STATED PROBLEM: Reproduce the rows from the one containing "Given: Click the Product Height (in.) label" up to and including the one containing "coord(17,639)", changing "Product Height" to "Product Width" and leaving everything else as it stands.

RECORDS SHOWN:

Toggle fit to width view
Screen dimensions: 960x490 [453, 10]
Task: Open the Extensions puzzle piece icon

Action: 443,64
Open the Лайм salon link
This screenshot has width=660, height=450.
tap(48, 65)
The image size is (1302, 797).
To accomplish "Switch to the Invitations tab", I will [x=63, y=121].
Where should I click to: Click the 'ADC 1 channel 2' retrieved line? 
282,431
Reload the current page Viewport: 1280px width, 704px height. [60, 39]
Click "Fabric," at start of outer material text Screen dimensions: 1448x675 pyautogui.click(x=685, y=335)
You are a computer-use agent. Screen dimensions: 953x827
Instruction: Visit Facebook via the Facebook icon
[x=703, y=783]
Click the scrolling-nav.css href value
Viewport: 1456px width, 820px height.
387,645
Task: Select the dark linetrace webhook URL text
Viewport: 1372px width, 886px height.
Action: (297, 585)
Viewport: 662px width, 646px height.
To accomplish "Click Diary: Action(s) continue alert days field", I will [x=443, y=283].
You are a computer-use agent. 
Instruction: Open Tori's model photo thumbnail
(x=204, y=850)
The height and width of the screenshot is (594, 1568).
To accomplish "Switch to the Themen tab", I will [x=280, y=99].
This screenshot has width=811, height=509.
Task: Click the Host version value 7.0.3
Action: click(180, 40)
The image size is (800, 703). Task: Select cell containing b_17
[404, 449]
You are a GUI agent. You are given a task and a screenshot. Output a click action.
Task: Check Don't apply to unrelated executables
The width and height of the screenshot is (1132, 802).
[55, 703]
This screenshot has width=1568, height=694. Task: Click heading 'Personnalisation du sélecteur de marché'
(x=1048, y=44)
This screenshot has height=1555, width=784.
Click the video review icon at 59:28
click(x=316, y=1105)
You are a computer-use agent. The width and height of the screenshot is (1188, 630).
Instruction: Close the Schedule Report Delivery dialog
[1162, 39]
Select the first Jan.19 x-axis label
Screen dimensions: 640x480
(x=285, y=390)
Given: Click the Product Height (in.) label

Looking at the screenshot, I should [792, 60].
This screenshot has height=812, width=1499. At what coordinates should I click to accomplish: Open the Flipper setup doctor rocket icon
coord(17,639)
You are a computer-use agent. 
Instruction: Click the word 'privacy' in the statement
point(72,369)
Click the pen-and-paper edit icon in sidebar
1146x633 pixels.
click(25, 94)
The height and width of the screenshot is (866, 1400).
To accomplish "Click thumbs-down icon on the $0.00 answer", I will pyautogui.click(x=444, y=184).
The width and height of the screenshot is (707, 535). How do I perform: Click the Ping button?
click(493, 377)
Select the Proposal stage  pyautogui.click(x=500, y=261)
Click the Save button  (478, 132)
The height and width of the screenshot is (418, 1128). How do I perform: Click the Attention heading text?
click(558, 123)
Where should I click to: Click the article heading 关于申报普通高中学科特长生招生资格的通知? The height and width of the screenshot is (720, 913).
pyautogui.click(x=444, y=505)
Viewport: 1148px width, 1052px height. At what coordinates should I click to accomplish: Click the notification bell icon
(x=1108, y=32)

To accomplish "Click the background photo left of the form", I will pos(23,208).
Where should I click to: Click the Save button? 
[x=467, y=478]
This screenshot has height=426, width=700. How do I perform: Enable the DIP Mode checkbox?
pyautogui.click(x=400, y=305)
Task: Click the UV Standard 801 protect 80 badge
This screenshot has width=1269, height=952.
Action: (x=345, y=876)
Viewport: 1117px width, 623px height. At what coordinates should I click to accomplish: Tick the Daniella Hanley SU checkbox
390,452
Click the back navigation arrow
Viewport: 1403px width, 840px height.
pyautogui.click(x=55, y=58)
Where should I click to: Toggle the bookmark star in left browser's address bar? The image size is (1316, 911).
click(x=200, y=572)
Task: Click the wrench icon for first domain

ANSWER TO THIS PROBLEM:
Given: Click the Product Width (in.) label

Looking at the screenshot, I should [792, 60].
This screenshot has height=812, width=1499. At what coordinates should I click to accomplish: Open the Flipper setup doctor rocket icon
coord(17,639)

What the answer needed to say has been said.